A fala do líder ocorreu logo depois da reunião de Paulinho da Força com o presidente e o vice-presidente do PL, Valdemar Costa Neto e Márcio Alvino, respectivamente. O encontro foi na sede da legenda em Brasília.

PL pode interferir para garantir anistia
Ainda em coletiva de imprensa, o deputado elogiou o empenho do relator, mas deixou claro que a legenda está disposta a agir caso suas demandas não sejam atendidas. “Se ele não conseguir construir esse caminho, nós continuaremos pensando na possibilidade de apresentar o destaque ou substitutivo.”
Sóstenes mostra que o contato de Paulinho com familiares dos condenados pode aumentar a sensibilidade do relator. “Eu acho que quando ele estiver, a partir de amanhã, com as famílias dos presos políticos, ele vai ter maior sensibilidade, inclusive.”

Na coletiva, Sóstenes relatou que esteve nos Estados Unidos, onde se encontrou com o deputado Eduardo Bolsonaro (PL-SP). Na ocasião, os dois trataram de estratégias para resguardar o mandato do filho do ex-presidente Jair Bolsonaro.

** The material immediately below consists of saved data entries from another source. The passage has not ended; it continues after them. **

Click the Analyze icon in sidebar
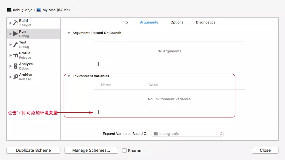 pos(16,66)
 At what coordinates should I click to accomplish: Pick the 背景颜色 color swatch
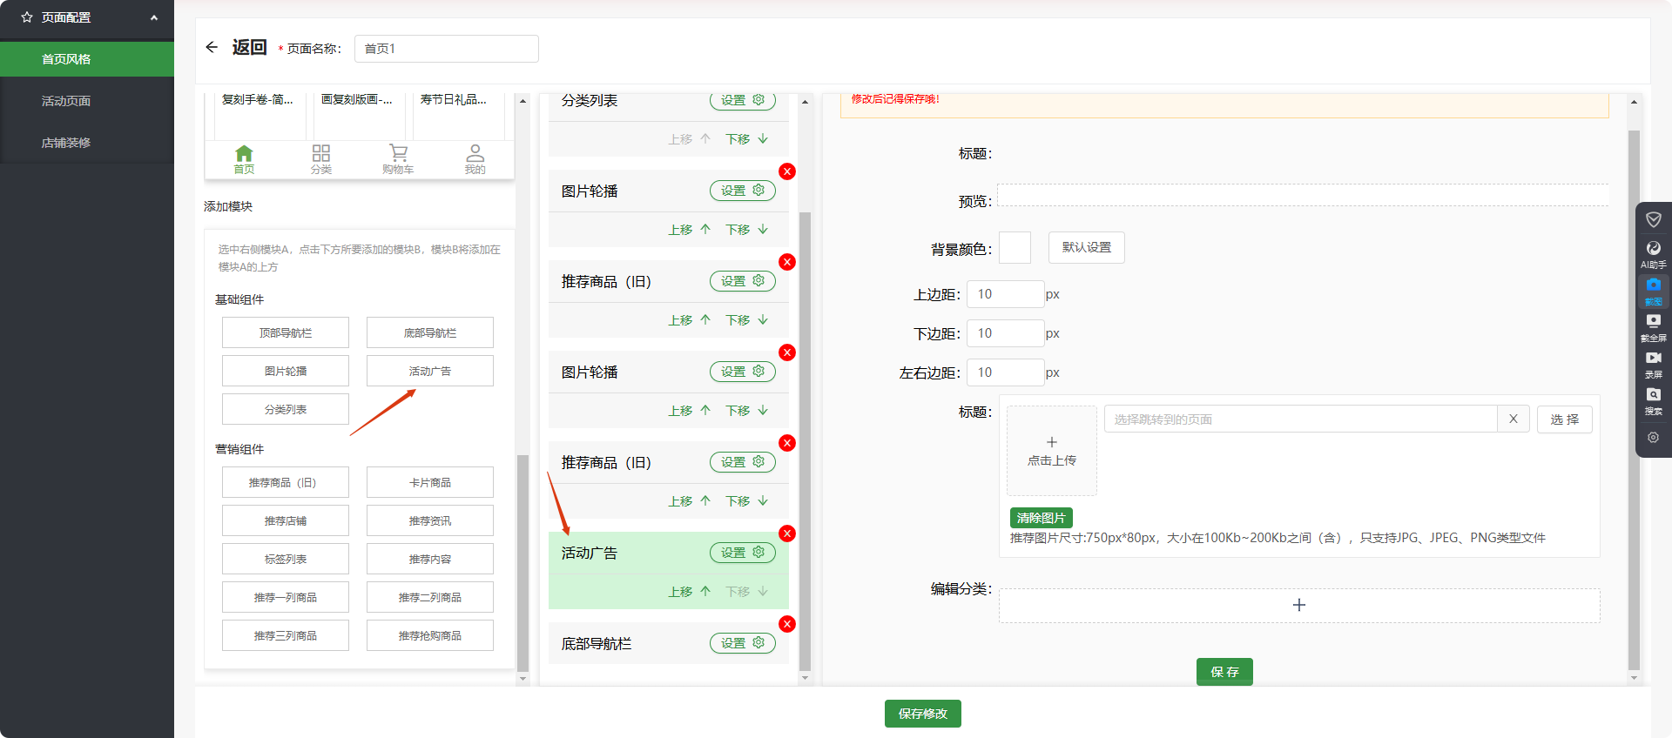(x=1015, y=248)
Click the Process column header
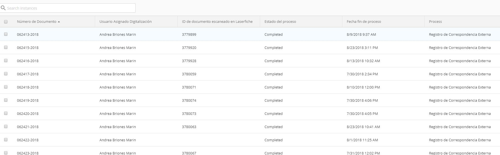The image size is (500, 155). pyautogui.click(x=435, y=21)
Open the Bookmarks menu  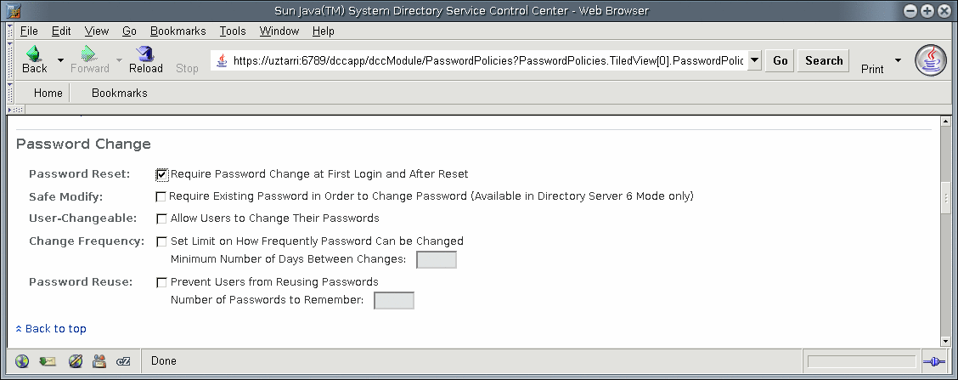pyautogui.click(x=178, y=31)
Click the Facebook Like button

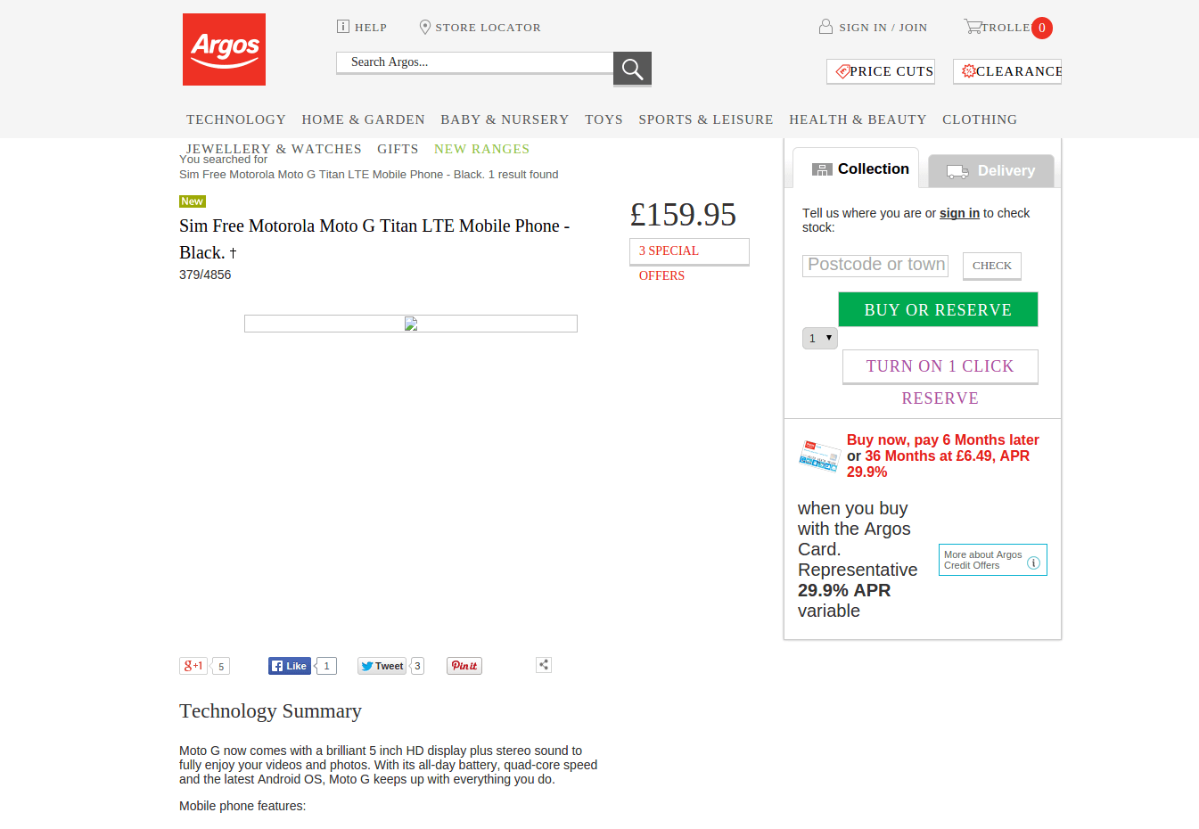click(290, 666)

Recentemente, Eduardo foi indicado para assumir como líder da minoria na Câmara. Contudo, o presidente da Casa, Hugo Motta (Republicanos-PB), barrou a indicação.

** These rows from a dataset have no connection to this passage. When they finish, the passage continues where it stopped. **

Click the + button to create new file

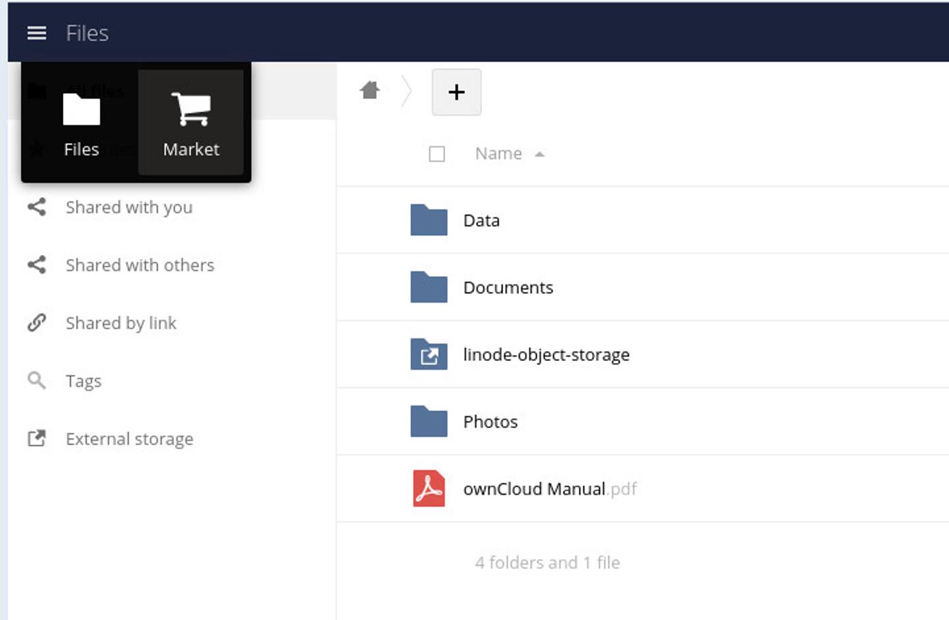456,92
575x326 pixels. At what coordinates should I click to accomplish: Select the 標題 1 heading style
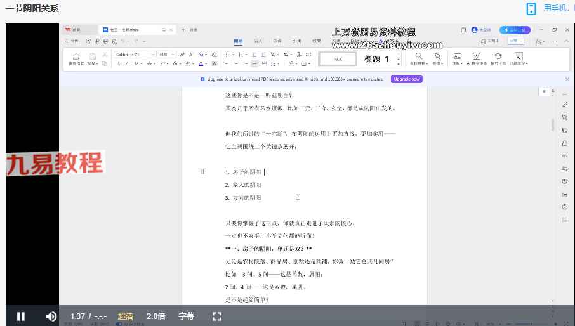[x=373, y=59]
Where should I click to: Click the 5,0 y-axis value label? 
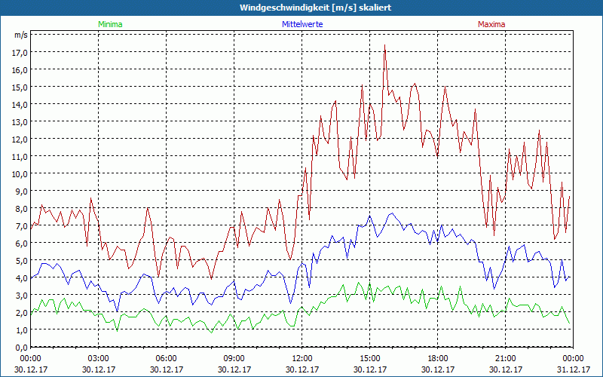(20, 261)
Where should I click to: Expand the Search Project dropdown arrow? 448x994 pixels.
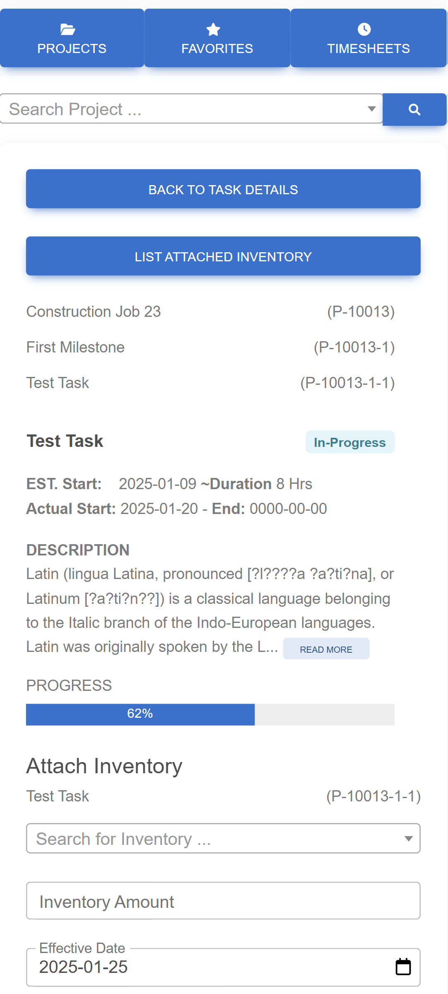(x=371, y=109)
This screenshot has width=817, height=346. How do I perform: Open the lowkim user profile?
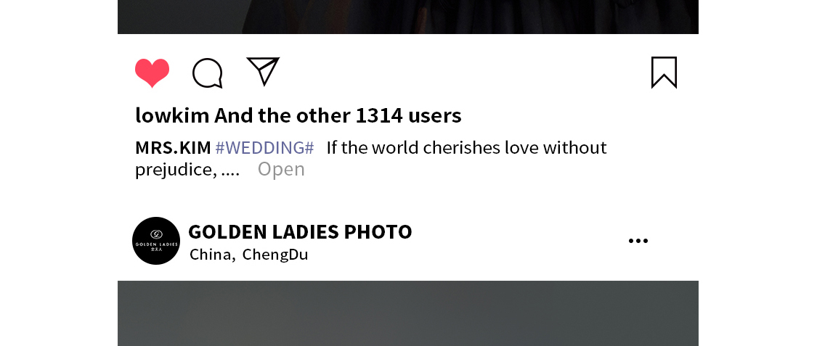pyautogui.click(x=172, y=115)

O líder do PL classificou a decisão de Motta contra Eduardo como resultado de pressões externas. “Espero que a mesa reveja a decisão do presidente Hugo Motta e que ele possa ser o nosso líder da minoria”, analisou. “É prerrogativa do PL, que é a maior bancada de oposição. Tenho convicção de que a decisão foi fruto de pressão extracorpórea, o que não é salutar para o ambiente da Câmara.”
Sóstenes garantiu que, caso a liderança da minoria não seja assegurada, o partido já trabalha com “instrumentos e estratégias regimentais” para solucionar o caso. “Tenho convicção de que o deputado Eduardo Bolsonaro vai cumprir o mandato dele até o fim”, disse.